Following the Bank of England’s (BoE) emergency intervention announced on 28 September to stem the sell-off of long-dated UK government bonds, UK defined benefit (DB) pension funds were kept busy, as falling Gilt prices over the past weeks caused mark-to-market losses in liability-driven investment (LDI) strategies.

Foggy Road in Liverpool

Fog in Liverpool, venue of an unexpectedly timely PLSA annual conference in October

There will be winners and losers in the recent crisis so there is an immediate requirement to review operational resilience and governance. However, these kinds of market events are also an opportunity to review journey plans, investment strategies and endgame – for which some schemes might actually be closer than before the crisis, which requires a re-think. Now more than ever, it’s important for trustees and corporates alike to reset the dial and ensure they are better prepared for the future.

And many investment consultants and asset managers – particularly those with UK businesses – are trying to navigate the foggy investment road ahead, which many believe will continue for some time.

Aviva Investors, for instance, expects most developed economies to experience recessions over the coming year, as global central banks continue to tighten monetary policy in order to address persistently high inflation. The firm remains underweight government bonds and high yield, with investment grade and higher-grade emerging-market debt preferred alongside a heavy long dollar overlay.
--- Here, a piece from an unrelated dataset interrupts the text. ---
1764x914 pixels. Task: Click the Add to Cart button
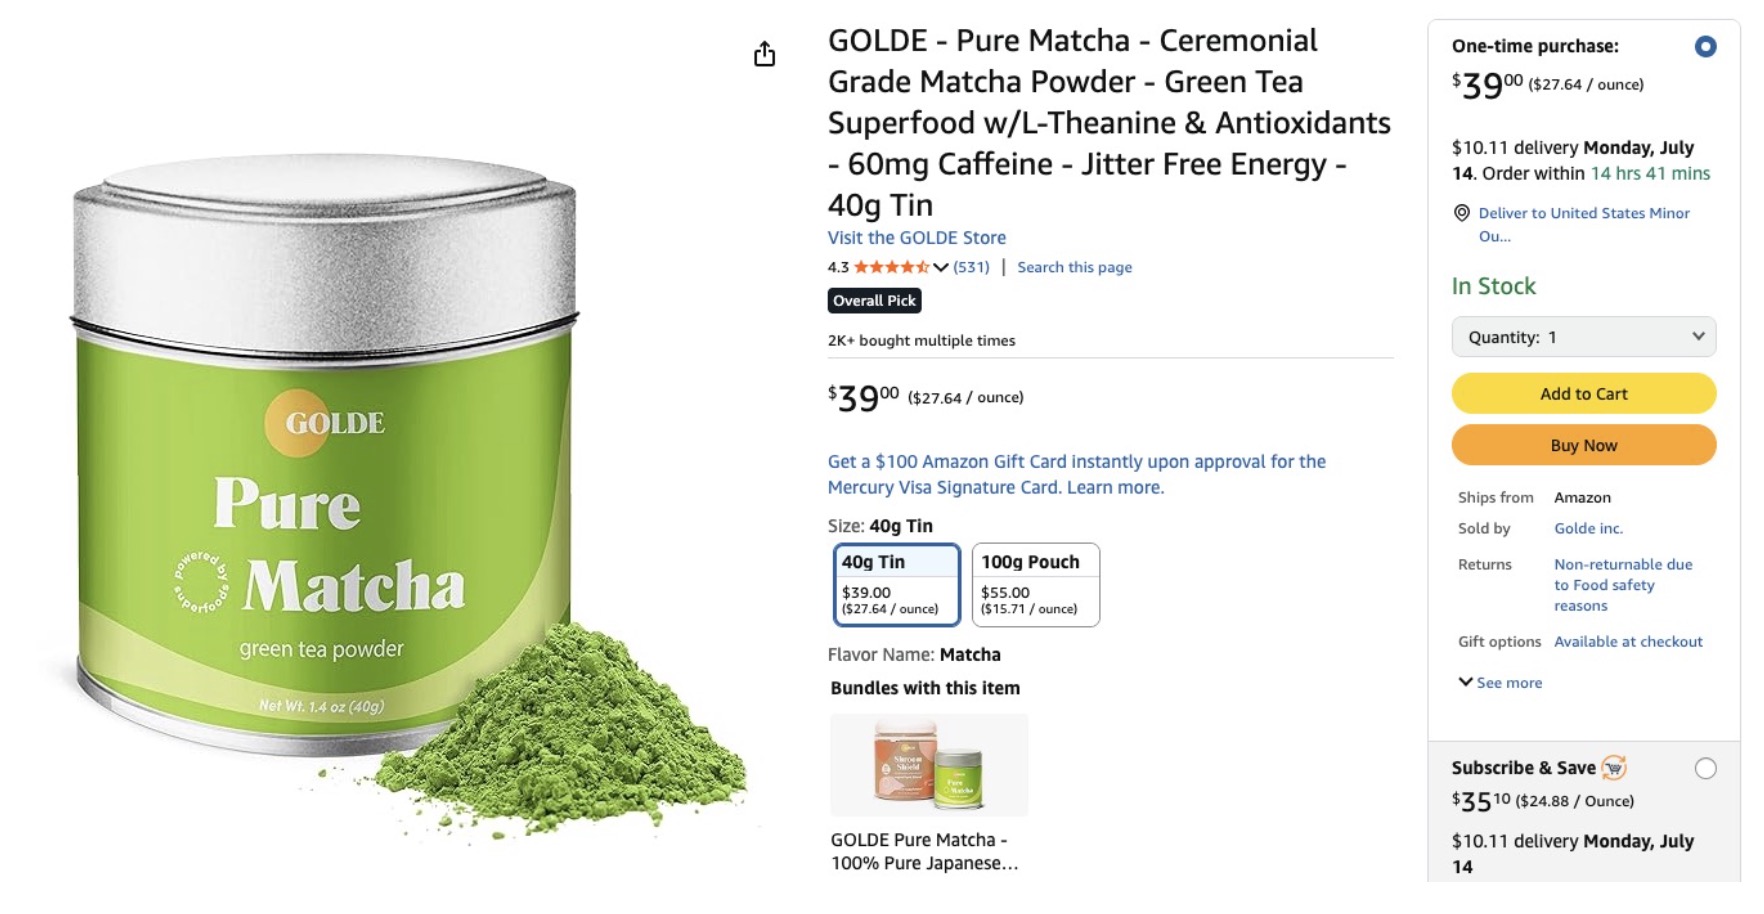[1583, 394]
Candriam, the asset manager best known in the sustainable investment arena, plans to review and rewrite its defined contribution (DC) strategy. As hard as it is to break into a space already dominated by large established DC houses such as Legal & General and BlackRock, the manager believes there is potential in the DC marketplace.
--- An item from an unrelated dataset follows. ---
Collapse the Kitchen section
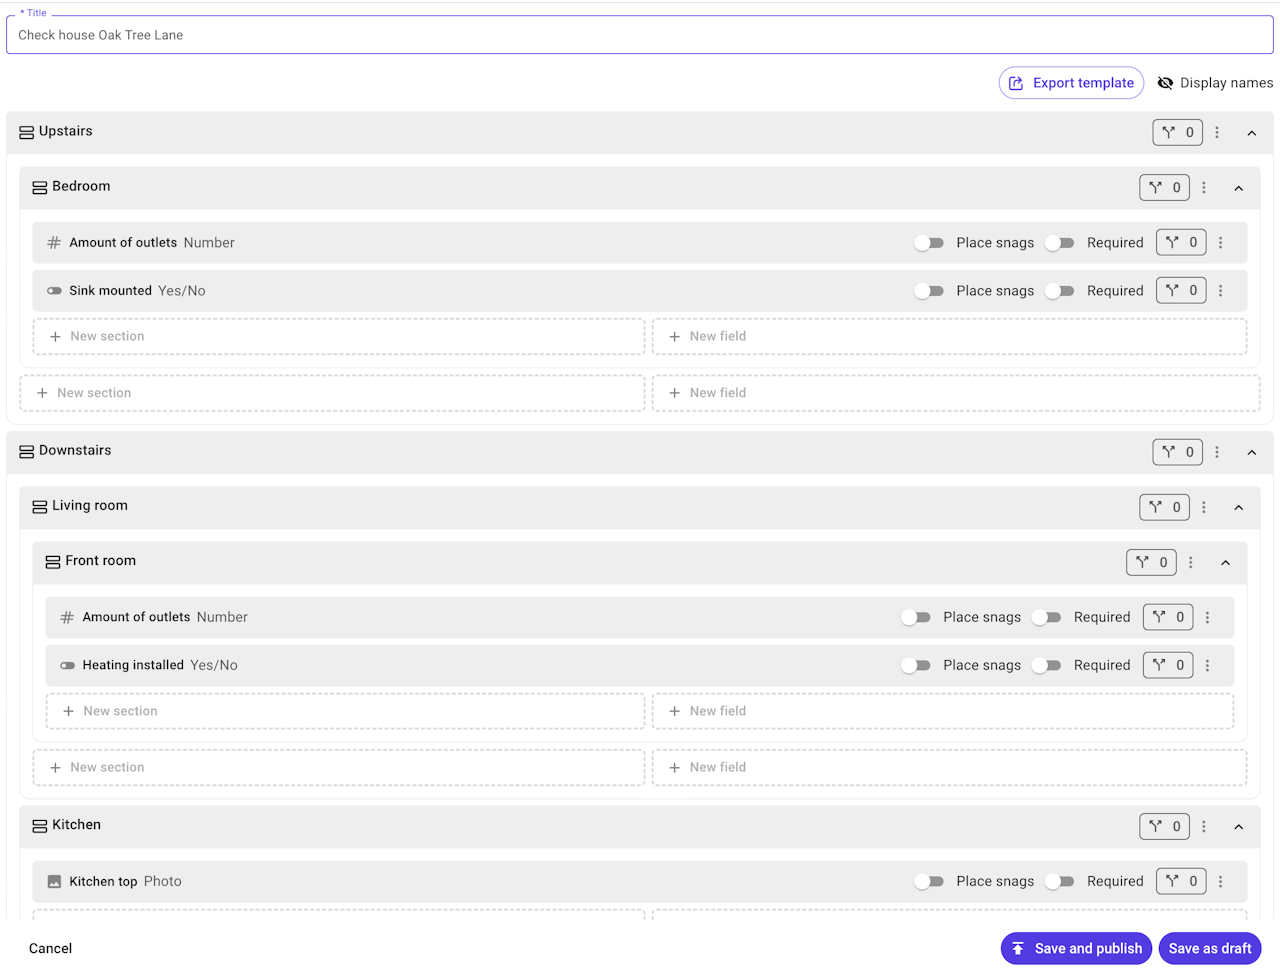The width and height of the screenshot is (1280, 977). coord(1238,827)
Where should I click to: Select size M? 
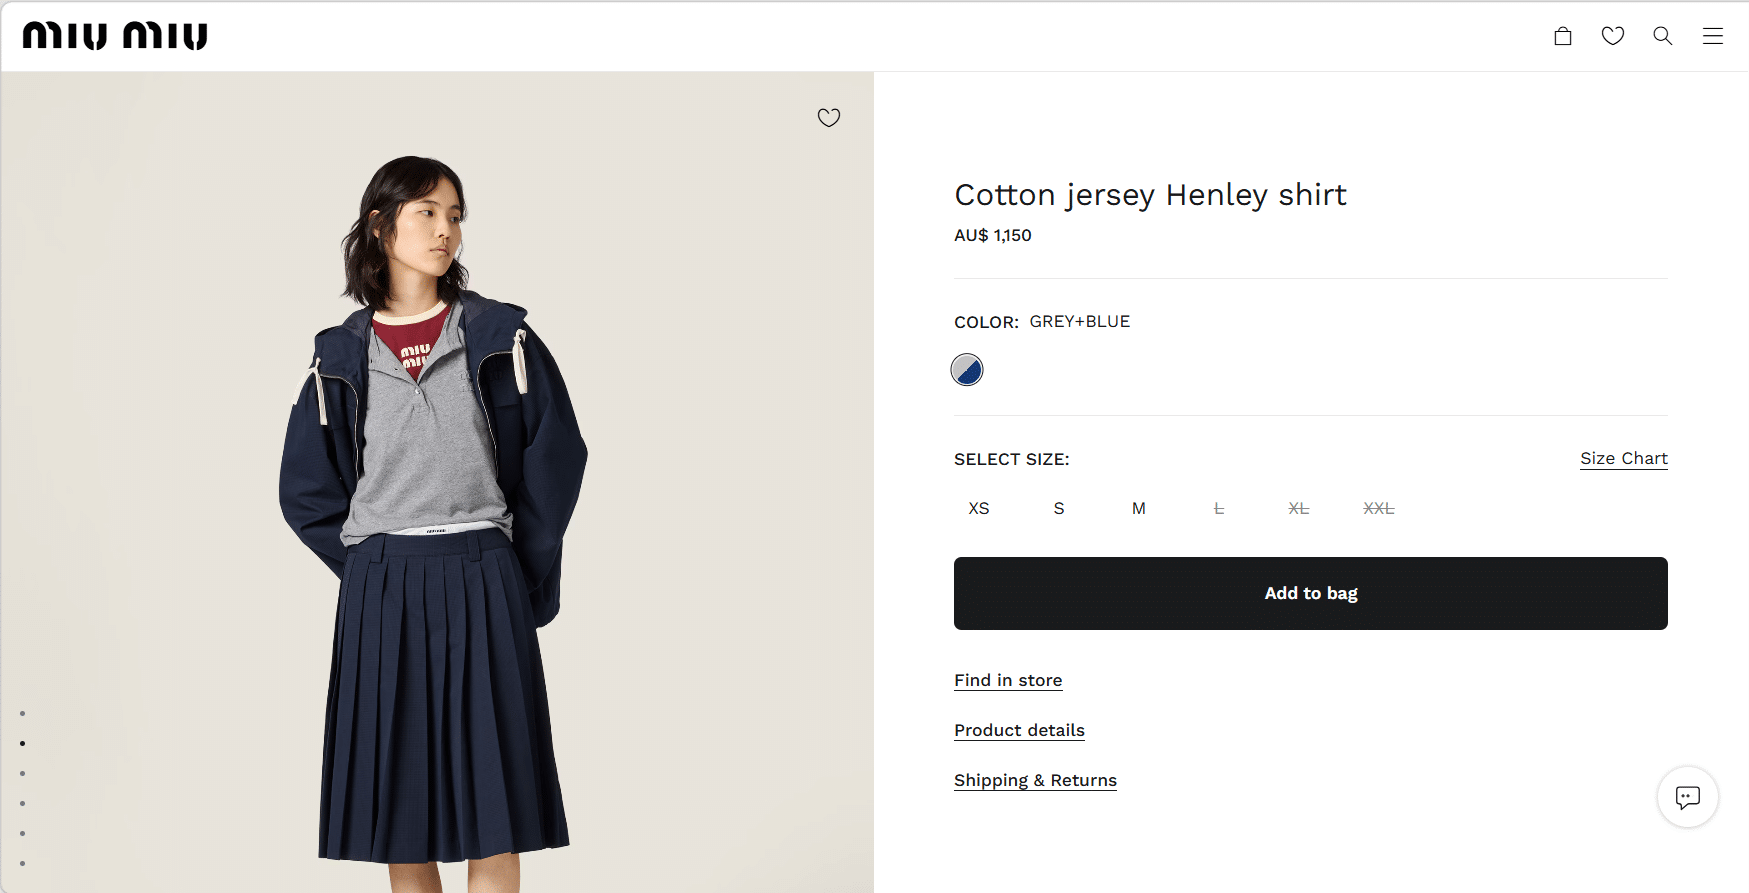[x=1138, y=508]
Furthermore, enabling occupational schemes to take advantage of long-term illiquid investment is one of the UK government’s key priorities. With more members enrolling in DC schemes thanks to automatic enrolment and with the scale of assets invested in DC expected to double by 2030, it is right that trustees and managers now consider investing in a broader range of assets as part of a diversified portfolio.

Over the past few months, central banks have been aggressively pursuing hawkish monetary policies. However, their capacity to further implement quantitative tightening may prove to be limited in light of the risk to financial stability that has been seen recently.